Heat improves solar device efficiency

Published : Jan 22, 2014 12:30 IST

RESEARCHERS from the Massachussetts Institute of Technology (MIT) have found a method with increased efficiency to harness solar energy. They have shown that first using sunlight to heat a high-temperature material, whose infrared radiation would then be collected by a conventional photovoltaic (PV) cell, could improve efficiency. This technique could also make it easier to store the energy for later use, the researchers say. The process is described in a paper published in the journal Nature Nanotechnology. It has been authored by Andrej Lenert, Evelyn Wang and others.

The extra step involved in the technique makes it possible to take advantage of wavelengths of light that ordinarily go to waste.
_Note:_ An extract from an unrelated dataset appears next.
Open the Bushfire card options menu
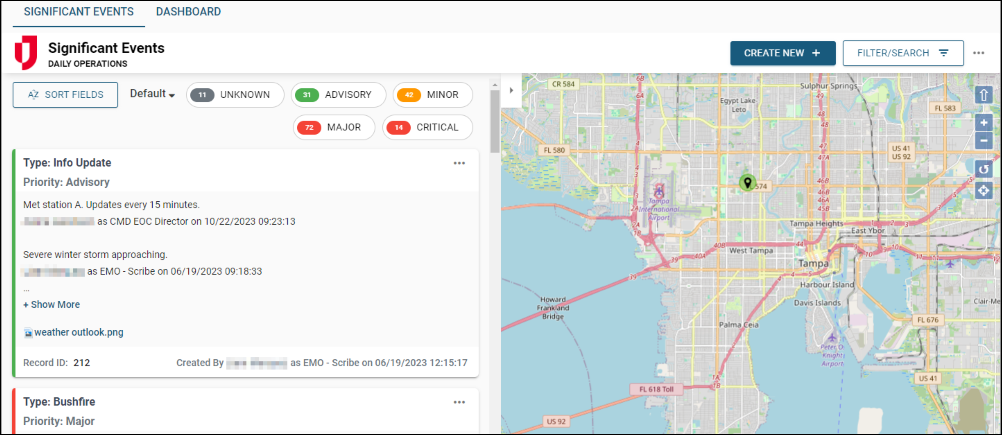 click(x=459, y=402)
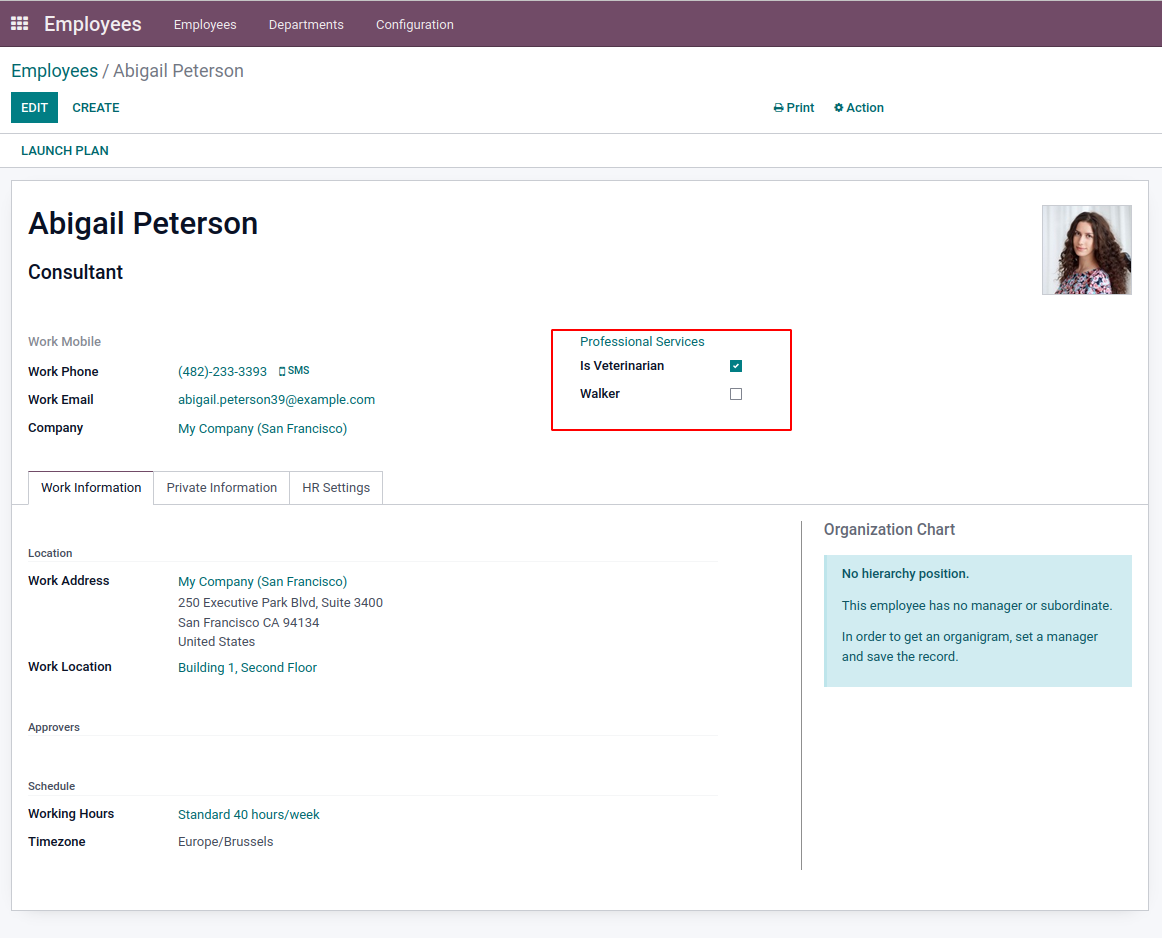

A conventional silicon-based solar cell “doesn’t take advantage of all the photons”, Evelyn Wang explains. That is because converting the energy of a photon into electricity requires the photon’s energy level to match that of a characteristic of the PV material called a bandgap. Silicon’s bandgap responds to many wavelengths of light but misses many others. To address that limitation, the team inserted a two-layer absorber-emitter device—made of novel materials, including carbon nanotubes and photonic crystals—between the sunlight and the PV cell. This intermediate material collects energy from a broad spectrum of sunlight, heating up in the process. When it heats up, it emits light of a particular wavelength just as with a piece of iron that glows red hot. This wavelength is tuned to match the bandgap of the PV cell mounted nearby.

This basic concept has been explored for several years since in theory such solar thermophotovoltaic (STPV) systems could provide a way to circumvent a theoretical limit on the energy-conversion efficiency of semiconductor-based PV devices. That limit, called the Shockley-Queisser limit, imposes a cap of 33.7 per cent on such efficiency, but Evelyn Wang says that with TPV systems, “the efficiency would be significantly higher—it could ideally be over 80 per cent”.
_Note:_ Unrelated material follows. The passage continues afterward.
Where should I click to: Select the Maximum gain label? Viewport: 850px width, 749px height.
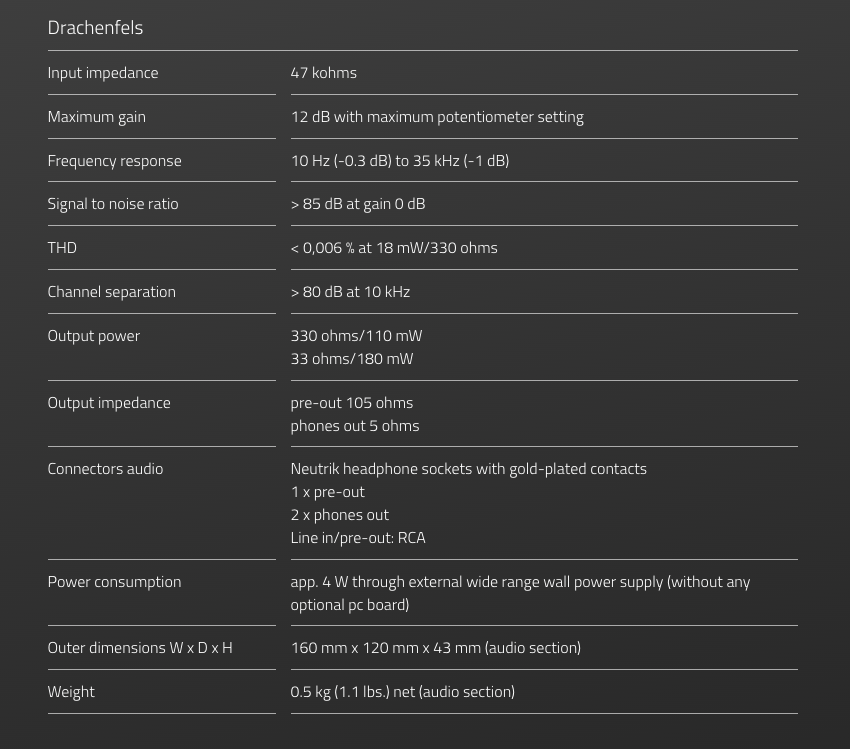(96, 117)
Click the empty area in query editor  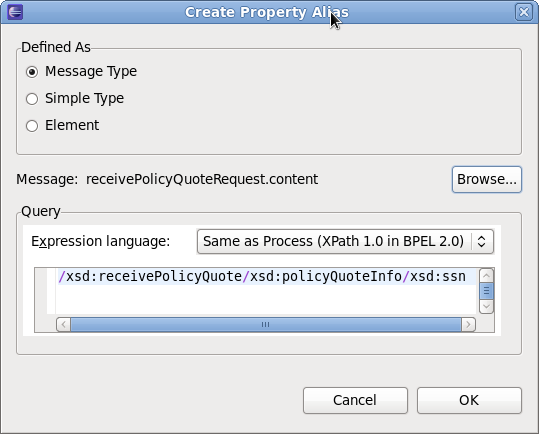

But this potential could never be realised as there seemed to be practical difficulties in the approach; previous experiments were unable to produce a STPV device with efficiency of greater than 1 per cent. But Lenert, Evelyn Wang, and their team have already produced an initial test device with a measured efficiency of 3.2 per cent, and they say with further work they expect to be able to reach 20 per cent efficiency—enough, they say, for a commercially viable product.